> [Records supplied]
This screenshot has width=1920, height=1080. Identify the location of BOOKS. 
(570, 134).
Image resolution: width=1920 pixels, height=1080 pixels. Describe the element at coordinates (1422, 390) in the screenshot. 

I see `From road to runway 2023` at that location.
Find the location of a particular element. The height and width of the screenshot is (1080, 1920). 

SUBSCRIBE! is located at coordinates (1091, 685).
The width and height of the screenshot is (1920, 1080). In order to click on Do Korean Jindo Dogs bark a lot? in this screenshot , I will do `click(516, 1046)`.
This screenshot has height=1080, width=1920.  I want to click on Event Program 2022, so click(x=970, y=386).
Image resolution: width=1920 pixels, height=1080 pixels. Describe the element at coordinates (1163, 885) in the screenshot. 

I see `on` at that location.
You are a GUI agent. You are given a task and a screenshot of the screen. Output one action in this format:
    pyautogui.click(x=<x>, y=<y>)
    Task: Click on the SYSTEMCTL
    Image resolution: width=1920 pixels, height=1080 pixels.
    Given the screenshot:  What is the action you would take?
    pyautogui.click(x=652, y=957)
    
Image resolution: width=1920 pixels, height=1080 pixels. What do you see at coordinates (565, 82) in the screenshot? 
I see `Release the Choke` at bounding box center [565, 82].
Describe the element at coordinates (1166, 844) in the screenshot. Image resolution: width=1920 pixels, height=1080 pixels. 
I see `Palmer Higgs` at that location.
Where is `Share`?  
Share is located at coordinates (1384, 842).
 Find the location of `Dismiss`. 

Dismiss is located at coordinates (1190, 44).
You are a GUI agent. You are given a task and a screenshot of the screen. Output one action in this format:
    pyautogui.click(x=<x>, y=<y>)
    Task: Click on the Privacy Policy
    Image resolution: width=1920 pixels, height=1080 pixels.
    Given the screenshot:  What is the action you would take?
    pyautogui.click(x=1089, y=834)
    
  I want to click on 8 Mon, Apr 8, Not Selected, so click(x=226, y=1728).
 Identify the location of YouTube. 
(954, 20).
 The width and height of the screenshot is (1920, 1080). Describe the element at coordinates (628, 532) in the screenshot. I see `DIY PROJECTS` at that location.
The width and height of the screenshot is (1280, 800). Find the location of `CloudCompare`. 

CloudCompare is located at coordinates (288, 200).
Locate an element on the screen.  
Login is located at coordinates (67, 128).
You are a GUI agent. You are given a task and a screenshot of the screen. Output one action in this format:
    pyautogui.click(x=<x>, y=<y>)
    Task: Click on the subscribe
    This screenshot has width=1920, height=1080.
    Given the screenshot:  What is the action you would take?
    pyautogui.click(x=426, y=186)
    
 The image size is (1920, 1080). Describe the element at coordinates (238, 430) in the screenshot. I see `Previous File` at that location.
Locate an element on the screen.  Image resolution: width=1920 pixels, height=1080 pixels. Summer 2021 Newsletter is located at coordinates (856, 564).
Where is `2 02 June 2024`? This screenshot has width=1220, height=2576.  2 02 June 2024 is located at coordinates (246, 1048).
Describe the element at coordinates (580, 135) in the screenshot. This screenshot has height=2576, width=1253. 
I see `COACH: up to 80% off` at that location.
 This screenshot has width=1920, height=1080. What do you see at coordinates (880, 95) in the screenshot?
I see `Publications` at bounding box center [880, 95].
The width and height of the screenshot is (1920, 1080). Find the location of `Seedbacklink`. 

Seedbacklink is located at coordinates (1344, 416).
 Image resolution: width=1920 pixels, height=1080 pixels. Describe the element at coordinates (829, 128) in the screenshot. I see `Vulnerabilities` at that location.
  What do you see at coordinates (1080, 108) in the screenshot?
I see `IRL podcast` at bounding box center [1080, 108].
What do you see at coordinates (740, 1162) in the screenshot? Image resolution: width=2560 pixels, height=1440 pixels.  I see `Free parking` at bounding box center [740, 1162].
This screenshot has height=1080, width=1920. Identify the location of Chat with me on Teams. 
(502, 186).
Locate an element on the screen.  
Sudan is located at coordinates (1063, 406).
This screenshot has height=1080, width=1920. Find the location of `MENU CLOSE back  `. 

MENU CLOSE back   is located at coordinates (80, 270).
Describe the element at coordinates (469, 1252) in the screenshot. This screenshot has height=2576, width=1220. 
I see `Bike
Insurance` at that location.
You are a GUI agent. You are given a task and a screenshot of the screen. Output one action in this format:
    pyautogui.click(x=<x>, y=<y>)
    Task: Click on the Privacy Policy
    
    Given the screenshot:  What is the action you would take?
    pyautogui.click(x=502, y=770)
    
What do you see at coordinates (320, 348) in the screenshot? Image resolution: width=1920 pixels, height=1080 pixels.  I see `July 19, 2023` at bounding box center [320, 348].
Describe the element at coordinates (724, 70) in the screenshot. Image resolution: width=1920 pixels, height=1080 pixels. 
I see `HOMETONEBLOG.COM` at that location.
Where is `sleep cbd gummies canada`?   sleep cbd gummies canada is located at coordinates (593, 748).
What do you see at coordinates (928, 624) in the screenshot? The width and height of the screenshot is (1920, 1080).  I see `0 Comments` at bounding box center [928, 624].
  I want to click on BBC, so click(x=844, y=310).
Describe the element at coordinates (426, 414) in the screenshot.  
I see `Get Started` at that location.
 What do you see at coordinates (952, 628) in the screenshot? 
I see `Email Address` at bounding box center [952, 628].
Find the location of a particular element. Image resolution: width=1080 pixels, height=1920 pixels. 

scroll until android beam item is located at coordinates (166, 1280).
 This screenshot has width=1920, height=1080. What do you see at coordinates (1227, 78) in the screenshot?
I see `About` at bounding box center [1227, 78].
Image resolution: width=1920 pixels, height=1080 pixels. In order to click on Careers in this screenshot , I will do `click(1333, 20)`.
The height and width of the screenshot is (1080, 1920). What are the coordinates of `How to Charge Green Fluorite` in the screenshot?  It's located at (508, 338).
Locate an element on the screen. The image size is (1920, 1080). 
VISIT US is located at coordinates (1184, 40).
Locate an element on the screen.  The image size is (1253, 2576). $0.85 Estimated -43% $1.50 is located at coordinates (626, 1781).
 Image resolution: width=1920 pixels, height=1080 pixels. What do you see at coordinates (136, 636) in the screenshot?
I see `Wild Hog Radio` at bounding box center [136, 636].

> [Job] Present the lines from the start of the items through the line containing "so click(x=970, y=386)." as a Markdown table with the columns Row and Item line, one row per line and blank lines omitted.

> [Written answer]
| Row | Item line |
|---|---|
| 1 | This screenshot has width=1920, height=1080. Identify the location of BOOKS.  |
| 2 | (570, 134). |
| 3 | Image resolution: width=1920 pixels, height=1080 pixels. Describe the element at coordinates (1422, 390) in the screenshot.  |
| 4 | I see `From road to runway 2023` at that location. |
| 5 | Find the location of a particular element. The height and width of the screenshot is (1080, 1920).  |
| 6 | SUBSCRIBE! is located at coordinates (1091, 685). |
| 7 | The width and height of the screenshot is (1920, 1080). In order to click on Do Korean Jindo Dogs bark a lot? in this screenshot , I will do `click(516, 1046)`. |
| 8 | This screenshot has height=1080, width=1920.  I want to click on Event Program 2022, so click(x=970, y=386). |